We were dropped off at the central bus station in Udon Thani and because we were in a rush to get out to Ban Chiang (60 kilometers outside of Udon Thani) where the UNESCO site is located, we decided to just bring our backpacks with us and check in to our hotel at the end of the day.
Lucky for us, or so we thought, there was a bus leaving in the direction of Ban Chiang (there are no buses that go directly to Ban Chiang) within 10 minutes. We really thought our timing was awesome BUT the bus broke down 15 minutes after leaving Udon Thani. We were the only foreigners on the bus and no one spoke english other than the odd word or two. The local people on our bus quickly surrounded us trying to assure us that we would be looked after. They kept telling us ‘no money’ ‘no money’ which after some going back and forth with their broken english and our broken Thai, we finally understood that they had arranged for another bus to stop and pick us up and we were not to pay any extra money for the ride.
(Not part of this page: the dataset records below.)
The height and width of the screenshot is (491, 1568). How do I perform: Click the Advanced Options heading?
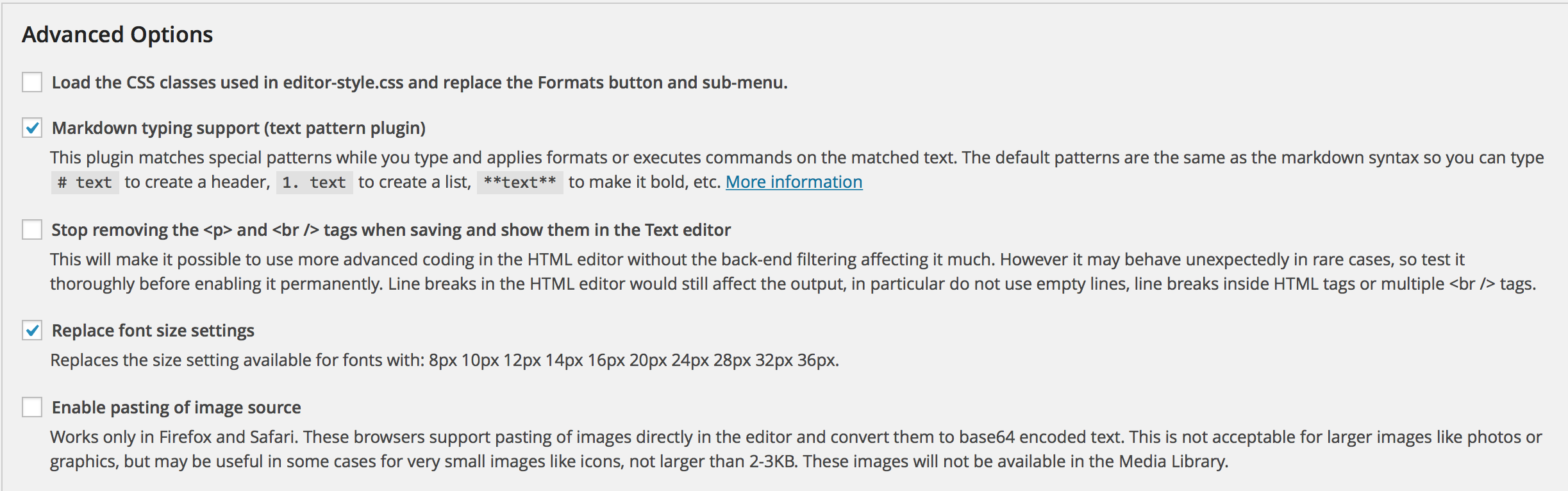click(117, 35)
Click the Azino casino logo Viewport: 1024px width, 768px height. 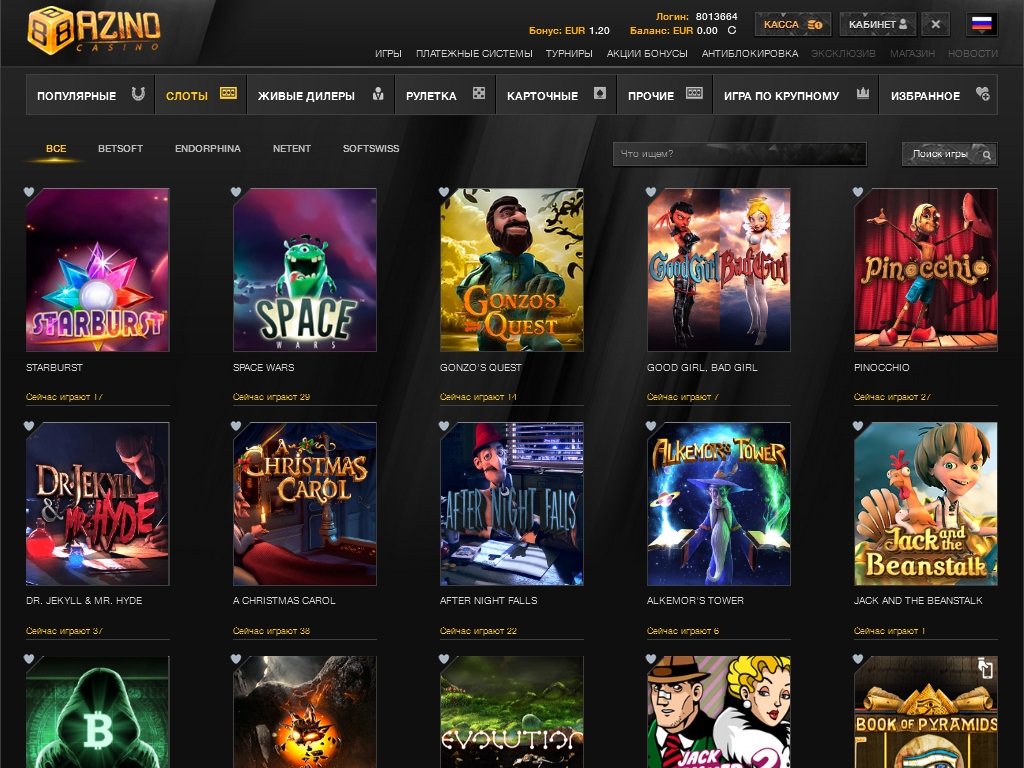click(x=93, y=29)
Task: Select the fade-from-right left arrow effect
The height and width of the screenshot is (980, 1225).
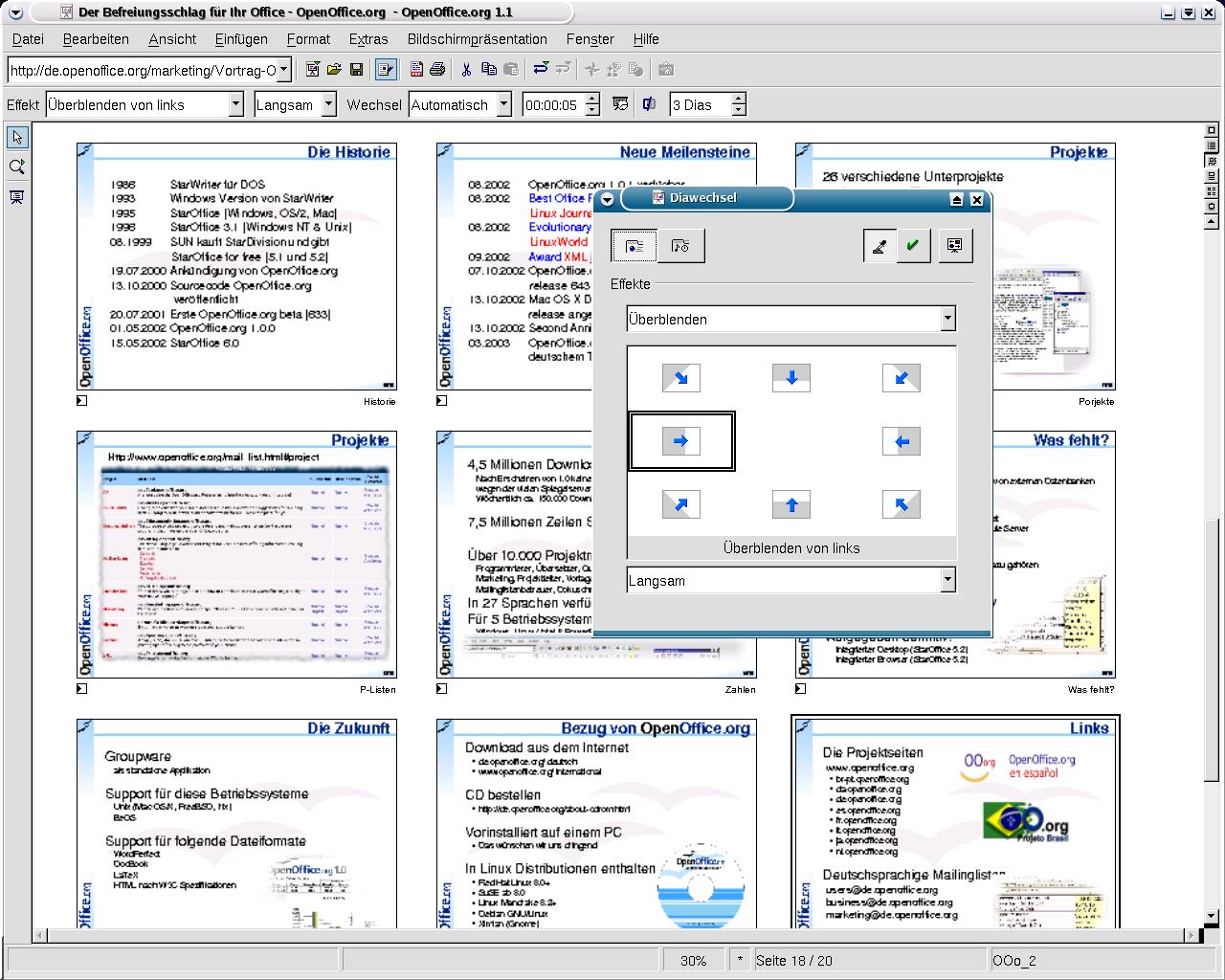Action: pos(901,441)
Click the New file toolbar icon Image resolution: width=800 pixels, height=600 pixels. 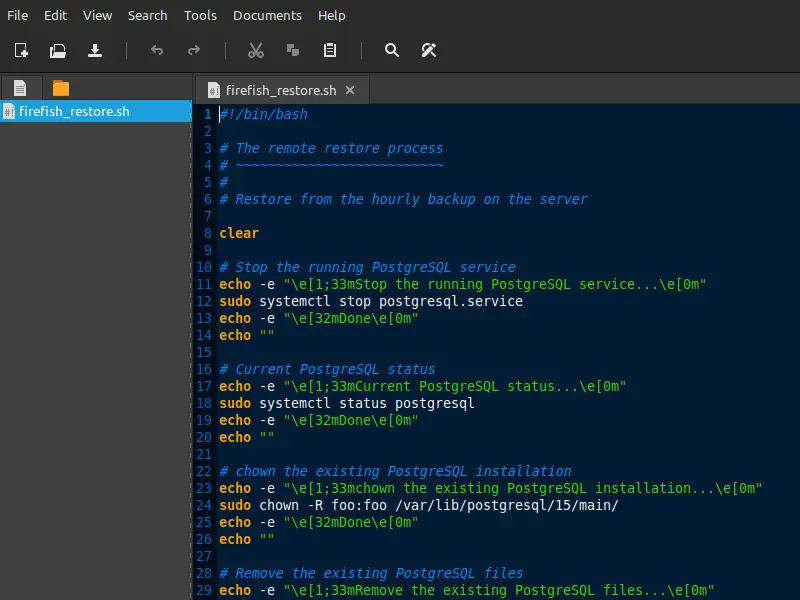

Unfortunately that bus was full and we had to ride standing in the aisle but a local man made sure we had a spot to put our backpacks while another local man that could speak english made sure we got off at the right stop (it wasn’t really a stop, just a road intersecting with the highway). There was a tuk-tuk waiting at the intersection so we hopped on and he took us right to the UNESCO site in Ban Chiang which was about 6 kilometers away.
Ban Chiang is one of the most important prehistoric settlements discovered in SE Asia. It shows that around 5,000 years ago a settlement farmed the land and started to make bronze castings for their tools and they also made beautiful pottery. Archaeologists found a number of burial sites with broken pottery covering the graves.
These were some of my favourite pottery pieces in the museum.
This was an infant burial jar from 2000 BC.
Some of the many bangles found around the site.
We really weren’t sure nor did we worry too much about how we would get back to Udon Thani. We knew as long as we could get to the main road then we could just flag down a bus or mini-van. The problem was we did not see one tuk-tuk or motorbike taxi while we were in Ban Chiang so we weren’t sure how we would get to the main road aside from walking, which was out of the question because it was a scorcher that day. We noticed a little market in a park and headed over to check it out. There was a small police post there and a police officer was trying to point us in the direction of the museum, we told him we had already visited but we needed to get back to Udon Thani. No sooner did I finish the sentence and a man jumps out of his chair and quickly walks away (at this point I say to Gordon that I think he is trying to find us a ride). A few minutes later the policeman calls out to us and points to the man who jumped out of his chair, who is now waiting in his truck and will drive us to the next town to catch the bus. This is not something we normally do but it all seemed okay and in reality we didn’t have other options.
While we were waiting at the bus stop, I confirmed with a girl sitting next to me if this is where we can catch the bus for Udon Thani. A young guy over hears this and says that he is going to Udon Thani with his truck but he’s waiting for his girlfriend to arrive on the bus, he says “you come with me”? We knew the bus was going to be really slow and we were hoping not to repeat what happened earlier in the day with the bus breaking down. We chatted with him for awhile and we asked him if he’s sure that he wants extra passengers and he assures us that it’s no problem, he’s going there anyways. Again, this is not how we typically travel and would never recommend doing this somewhere like South America but this is Isaan country in Thailand and the locals like to help. Gordon was joking earlier on in the day about how we might have to hitchhike and then it turns out we end up catching a ride…it’s not really hitching if you don’t have your thumb out right? Today was another one of those days when people are just so friendly and helpful, there are some really great people out there and we seem to be reminded of this often
In the evening we visited the City Pillar Shrine and had dinner overlooking the lake.
Our last day in Udon Thani was kind of a lazy day. We browsed the morning fresh market and then went for coffee.
Later in the afternoon we walked around the lake that was near our guesthouse. There was a walking path and a separate bike path and they are very well used, we saw lots of people out exercising.
There’s not a lot to do in the city itself but the surrounding areas have some interesting things to see. One thing is for sure, Udon Thani has the coolest tuk-tuks we have seen in Thailand.
Udon Thani made a good base for our visit to the UNESCO site and we discovered some nice markets and parks, also the local people are super friendly and helpful.